### Exercise
The entries follow. Print each one exactly.

[Task data Boundary: Start]

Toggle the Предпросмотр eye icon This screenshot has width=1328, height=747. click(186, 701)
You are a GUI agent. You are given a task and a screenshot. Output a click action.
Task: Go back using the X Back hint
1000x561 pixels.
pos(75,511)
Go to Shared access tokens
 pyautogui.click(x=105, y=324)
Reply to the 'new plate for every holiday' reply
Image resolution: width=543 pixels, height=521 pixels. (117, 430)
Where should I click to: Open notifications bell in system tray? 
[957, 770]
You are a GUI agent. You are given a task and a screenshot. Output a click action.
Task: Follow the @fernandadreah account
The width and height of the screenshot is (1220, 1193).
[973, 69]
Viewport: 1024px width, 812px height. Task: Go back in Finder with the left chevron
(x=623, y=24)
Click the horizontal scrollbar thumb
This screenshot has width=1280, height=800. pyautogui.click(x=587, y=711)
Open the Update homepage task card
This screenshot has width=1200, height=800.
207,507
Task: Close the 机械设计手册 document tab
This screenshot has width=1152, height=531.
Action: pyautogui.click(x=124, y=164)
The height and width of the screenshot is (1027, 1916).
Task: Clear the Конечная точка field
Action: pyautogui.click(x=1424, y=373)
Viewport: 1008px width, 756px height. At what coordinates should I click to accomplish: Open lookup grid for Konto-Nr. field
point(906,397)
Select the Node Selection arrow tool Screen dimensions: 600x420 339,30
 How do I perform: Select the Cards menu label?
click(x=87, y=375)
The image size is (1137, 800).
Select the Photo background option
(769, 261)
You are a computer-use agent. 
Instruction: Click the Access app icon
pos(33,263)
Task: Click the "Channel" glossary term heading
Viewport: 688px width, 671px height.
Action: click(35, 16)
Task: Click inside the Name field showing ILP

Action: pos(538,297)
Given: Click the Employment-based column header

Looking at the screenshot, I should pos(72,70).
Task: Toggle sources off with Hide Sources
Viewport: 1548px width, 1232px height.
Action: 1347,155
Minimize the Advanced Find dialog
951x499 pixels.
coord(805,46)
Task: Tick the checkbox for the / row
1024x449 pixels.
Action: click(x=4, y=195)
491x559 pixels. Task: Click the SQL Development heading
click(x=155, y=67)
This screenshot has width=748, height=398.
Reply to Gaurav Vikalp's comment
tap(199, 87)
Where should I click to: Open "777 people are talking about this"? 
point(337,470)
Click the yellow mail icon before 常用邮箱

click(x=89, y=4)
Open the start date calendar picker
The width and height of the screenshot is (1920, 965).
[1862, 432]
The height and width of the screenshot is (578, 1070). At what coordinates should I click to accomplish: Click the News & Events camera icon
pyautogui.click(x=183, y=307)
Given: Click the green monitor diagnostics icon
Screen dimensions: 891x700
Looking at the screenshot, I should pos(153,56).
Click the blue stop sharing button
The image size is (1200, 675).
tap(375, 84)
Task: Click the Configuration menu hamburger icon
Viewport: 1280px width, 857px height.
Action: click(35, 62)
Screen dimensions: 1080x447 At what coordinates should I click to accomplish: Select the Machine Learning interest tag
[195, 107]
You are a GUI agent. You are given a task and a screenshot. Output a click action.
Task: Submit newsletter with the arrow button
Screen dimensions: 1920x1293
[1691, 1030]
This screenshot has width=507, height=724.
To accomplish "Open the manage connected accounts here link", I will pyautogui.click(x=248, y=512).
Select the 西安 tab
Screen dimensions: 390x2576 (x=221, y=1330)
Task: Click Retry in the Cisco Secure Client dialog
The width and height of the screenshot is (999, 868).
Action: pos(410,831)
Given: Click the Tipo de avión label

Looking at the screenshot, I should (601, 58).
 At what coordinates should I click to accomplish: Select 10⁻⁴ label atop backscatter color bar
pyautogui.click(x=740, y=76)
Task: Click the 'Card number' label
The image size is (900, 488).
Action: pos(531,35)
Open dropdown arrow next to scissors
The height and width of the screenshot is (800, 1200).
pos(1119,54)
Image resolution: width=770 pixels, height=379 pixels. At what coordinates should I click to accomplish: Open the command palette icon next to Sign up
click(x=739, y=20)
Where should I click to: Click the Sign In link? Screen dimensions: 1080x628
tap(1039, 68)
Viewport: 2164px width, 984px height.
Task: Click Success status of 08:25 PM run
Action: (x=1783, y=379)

[Task data Boundary: End]

### Task answer
Toggle the Предпросмотр eye icon This screenshot has width=1328, height=747. click(186, 701)
You are a GUI agent. You are given a task and a screenshot. Output a click action.
Task: Go back using the X Back hint
1000x561 pixels.
pos(75,511)
Go to Shared access tokens
 pyautogui.click(x=105, y=324)
Reply to the 'new plate for every holiday' reply
Image resolution: width=543 pixels, height=521 pixels. (117, 430)
Where should I click to: Open notifications bell in system tray? 
[957, 770]
You are a GUI agent. You are given a task and a screenshot. Output a click action.
Task: Follow the @fernandadreah account
The width and height of the screenshot is (1220, 1193).
[973, 69]
Viewport: 1024px width, 812px height. Task: Go back in Finder with the left chevron
(x=623, y=24)
Click the horizontal scrollbar thumb
This screenshot has width=1280, height=800. pyautogui.click(x=587, y=711)
Open the Update homepage task card
This screenshot has width=1200, height=800.
207,507
Task: Close the 机械设计手册 document tab
This screenshot has width=1152, height=531.
Action: pyautogui.click(x=124, y=164)
The height and width of the screenshot is (1027, 1916).
Task: Clear the Конечная точка field
Action: pyautogui.click(x=1424, y=373)
Viewport: 1008px width, 756px height. At what coordinates should I click to accomplish: Open lookup grid for Konto-Nr. field
point(906,397)
Select the Node Selection arrow tool Screen dimensions: 600x420 339,30
 How do I perform: Select the Cards menu label?
click(x=87, y=375)
The image size is (1137, 800).
Select the Photo background option
(769, 261)
You are a computer-use agent. 
Instruction: Click the Access app icon
pos(33,263)
Task: Click the "Channel" glossary term heading
Viewport: 688px width, 671px height.
Action: click(35, 16)
Task: Click inside the Name field showing ILP

Action: pos(538,297)
Given: Click the Employment-based column header

Looking at the screenshot, I should pos(72,70).
Task: Toggle sources off with Hide Sources
Viewport: 1548px width, 1232px height.
Action: 1347,155
Minimize the Advanced Find dialog
951x499 pixels.
coord(805,46)
Task: Tick the checkbox for the / row
1024x449 pixels.
Action: click(x=4, y=195)
491x559 pixels. Task: Click the SQL Development heading
click(x=155, y=67)
This screenshot has width=748, height=398.
Reply to Gaurav Vikalp's comment
tap(199, 87)
Where should I click to: Open "777 people are talking about this"? 
point(337,470)
Click the yellow mail icon before 常用邮箱

click(x=89, y=4)
Open the start date calendar picker
The width and height of the screenshot is (1920, 965).
[1862, 432]
The height and width of the screenshot is (578, 1070). At what coordinates should I click to accomplish: Click the News & Events camera icon
pyautogui.click(x=183, y=307)
Given: Click the green monitor diagnostics icon
Screen dimensions: 891x700
Looking at the screenshot, I should pos(153,56).
Click the blue stop sharing button
The image size is (1200, 675).
tap(375, 84)
Task: Click the Configuration menu hamburger icon
Viewport: 1280px width, 857px height.
Action: click(35, 62)
Screen dimensions: 1080x447 At what coordinates should I click to accomplish: Select the Machine Learning interest tag
[195, 107]
You are a GUI agent. You are given a task and a screenshot. Output a click action.
Task: Submit newsletter with the arrow button
Screen dimensions: 1920x1293
[1691, 1030]
This screenshot has width=507, height=724.
To accomplish "Open the manage connected accounts here link", I will pyautogui.click(x=248, y=512).
Select the 西安 tab
Screen dimensions: 390x2576 (x=221, y=1330)
Task: Click Retry in the Cisco Secure Client dialog
The width and height of the screenshot is (999, 868).
Action: pos(410,831)
Given: Click the Tipo de avión label

Looking at the screenshot, I should (601, 58).
 At what coordinates should I click to accomplish: Select 10⁻⁴ label atop backscatter color bar
pyautogui.click(x=740, y=76)
Task: Click the 'Card number' label
The image size is (900, 488).
Action: pos(531,35)
Open dropdown arrow next to scissors
The height and width of the screenshot is (800, 1200).
pos(1119,54)
Image resolution: width=770 pixels, height=379 pixels. At what coordinates should I click to accomplish: Open the command palette icon next to Sign up
click(x=739, y=20)
Where should I click to: Click the Sign In link? Screen dimensions: 1080x628
tap(1039, 68)
Viewport: 2164px width, 984px height.
Task: Click Success status of 08:25 PM run
Action: (x=1783, y=379)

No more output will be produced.